I’m writing this on a plane from Portland back home to San Francisco after joining 3000 visionaries and thought leaders who attended Chris Guillebeau’sWorld Domination Summit. This very inspiring conference was peopled with those inspired by Chris’s manifesto “A Brief Guide To World Domination," which is less about colonization and more about saving the world.
Gretchen Rubin is saving the world by teaching people how to be happier, Don Miller is helping people rewrite the stories of their lives, Nancy Duarte is helping people tell stories that can change the world, Bob Moore is changing the world by putting people before profit, Jia Jiang is changing the world by helping people learn to take risks by getting comfortable with rejection.

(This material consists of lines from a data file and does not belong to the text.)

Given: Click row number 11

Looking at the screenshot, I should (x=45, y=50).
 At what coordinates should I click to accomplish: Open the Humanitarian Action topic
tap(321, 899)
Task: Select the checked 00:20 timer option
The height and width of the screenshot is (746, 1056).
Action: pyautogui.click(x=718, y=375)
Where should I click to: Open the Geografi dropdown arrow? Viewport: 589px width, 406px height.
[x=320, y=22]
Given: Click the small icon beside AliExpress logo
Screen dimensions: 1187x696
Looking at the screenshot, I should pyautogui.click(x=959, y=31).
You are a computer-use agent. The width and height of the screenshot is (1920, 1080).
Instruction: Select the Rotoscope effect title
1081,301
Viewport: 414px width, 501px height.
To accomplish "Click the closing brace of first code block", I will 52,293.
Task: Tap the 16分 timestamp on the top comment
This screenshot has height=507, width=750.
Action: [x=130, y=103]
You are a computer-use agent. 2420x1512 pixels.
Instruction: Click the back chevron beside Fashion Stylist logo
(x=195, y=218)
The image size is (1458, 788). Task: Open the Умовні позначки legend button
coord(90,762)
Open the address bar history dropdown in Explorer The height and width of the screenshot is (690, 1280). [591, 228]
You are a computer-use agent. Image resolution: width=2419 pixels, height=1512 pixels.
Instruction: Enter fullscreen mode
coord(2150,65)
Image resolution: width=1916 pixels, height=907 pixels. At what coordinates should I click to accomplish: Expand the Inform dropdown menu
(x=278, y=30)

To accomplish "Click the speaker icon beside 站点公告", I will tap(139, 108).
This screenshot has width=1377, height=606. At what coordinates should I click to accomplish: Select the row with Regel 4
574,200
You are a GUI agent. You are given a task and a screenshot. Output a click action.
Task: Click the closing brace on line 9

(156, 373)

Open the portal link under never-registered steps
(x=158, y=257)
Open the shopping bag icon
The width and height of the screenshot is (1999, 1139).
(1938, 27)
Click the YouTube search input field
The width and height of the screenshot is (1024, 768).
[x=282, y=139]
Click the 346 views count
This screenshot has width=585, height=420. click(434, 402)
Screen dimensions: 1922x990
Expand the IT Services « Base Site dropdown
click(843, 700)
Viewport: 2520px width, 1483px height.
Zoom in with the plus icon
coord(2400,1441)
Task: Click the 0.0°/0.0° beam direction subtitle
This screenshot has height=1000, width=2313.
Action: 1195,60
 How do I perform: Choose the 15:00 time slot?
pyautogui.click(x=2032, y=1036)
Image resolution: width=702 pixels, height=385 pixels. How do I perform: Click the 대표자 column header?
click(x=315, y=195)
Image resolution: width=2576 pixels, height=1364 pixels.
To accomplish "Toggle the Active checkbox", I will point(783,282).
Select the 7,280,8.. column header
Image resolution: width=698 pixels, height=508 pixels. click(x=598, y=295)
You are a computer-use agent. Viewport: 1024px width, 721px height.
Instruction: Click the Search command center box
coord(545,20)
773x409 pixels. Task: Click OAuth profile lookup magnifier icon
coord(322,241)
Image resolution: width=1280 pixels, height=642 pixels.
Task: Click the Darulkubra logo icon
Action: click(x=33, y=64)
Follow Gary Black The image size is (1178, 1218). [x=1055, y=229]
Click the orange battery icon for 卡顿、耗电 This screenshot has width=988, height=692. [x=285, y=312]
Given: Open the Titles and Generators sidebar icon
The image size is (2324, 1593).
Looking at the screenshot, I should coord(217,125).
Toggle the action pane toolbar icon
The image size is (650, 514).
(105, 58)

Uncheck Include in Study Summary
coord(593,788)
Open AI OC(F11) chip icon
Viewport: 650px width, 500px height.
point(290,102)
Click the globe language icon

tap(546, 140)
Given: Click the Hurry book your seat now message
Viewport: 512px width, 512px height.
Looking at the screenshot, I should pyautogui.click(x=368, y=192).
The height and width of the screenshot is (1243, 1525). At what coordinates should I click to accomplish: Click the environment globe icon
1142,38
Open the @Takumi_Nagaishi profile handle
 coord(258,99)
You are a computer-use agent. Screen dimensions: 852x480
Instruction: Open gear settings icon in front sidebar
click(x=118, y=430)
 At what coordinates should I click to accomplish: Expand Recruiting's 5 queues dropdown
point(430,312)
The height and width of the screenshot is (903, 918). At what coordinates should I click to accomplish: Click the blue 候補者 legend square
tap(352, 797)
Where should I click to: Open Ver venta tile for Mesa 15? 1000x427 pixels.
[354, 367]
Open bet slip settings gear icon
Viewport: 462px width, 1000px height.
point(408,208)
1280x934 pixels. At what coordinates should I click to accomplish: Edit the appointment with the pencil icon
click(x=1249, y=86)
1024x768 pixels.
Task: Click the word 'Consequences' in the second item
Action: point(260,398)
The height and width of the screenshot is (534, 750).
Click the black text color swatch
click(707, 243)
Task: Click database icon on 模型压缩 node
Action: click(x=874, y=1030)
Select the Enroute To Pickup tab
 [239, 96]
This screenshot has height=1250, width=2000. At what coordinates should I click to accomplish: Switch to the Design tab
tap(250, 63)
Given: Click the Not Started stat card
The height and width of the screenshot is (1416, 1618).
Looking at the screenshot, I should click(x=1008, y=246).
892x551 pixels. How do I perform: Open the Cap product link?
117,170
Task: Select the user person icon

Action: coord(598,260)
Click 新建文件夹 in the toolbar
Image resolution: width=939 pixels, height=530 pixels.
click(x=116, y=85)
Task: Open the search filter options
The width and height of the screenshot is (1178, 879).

Pretty much everyone I met was either on a mission to fulfill a calling or on a quest to find one. After the conference ended with a tear-jerking sparkling apple juice toast, I found myself reinvigorated in my own mission to heal health care, and everyone I spoke to felt inspired to change the world in their own small or big way.
It was awesome.
But as the afterglow of the post-WDS Bollywood dance party wore off, I found myself pondering what motivated all of us to try to make the world a better place.
I wound up posting this on Facebook:
After spending the weekend with 3000 visionaries committed to changing the world, I find myself reflecting upon on what motivates visionaries. Are we motivated by a pure, unadulterated desire to leave the world better off than we found it? Or are we operating from a place of deep unworthiness, of not being enough unless we make the world a better place? Or is it some combination of both?So many people are desperate to find their calling, their reason for existence, their meaning of life. And many others, like myself, feel they have found it- and are now on a quest to fulfill a vision. But is the quest driven by the right motives? What made Martin Luther King, Jr campaign for civil rights? What made Nelson Mandela take a stand? What made Abraham Lincoln free the slaves? What made Evita and Mother Teresa fight for the rights of the poor? Is it a deep-seated sense of unworthiness that needs to be healed? Is it ego? Do we need to feel like we've contributed big things so we know we are valuable? Is it karmic? Are we trying to pay off some debt for wrongs committed in past lives? Are we craving love, acceptance, external validation?Or is it noble? Are we just caring, committed souls devoted to service without any self-serving motives? Are we clear vessels for Divine work in the world moving through us?What do YOU think?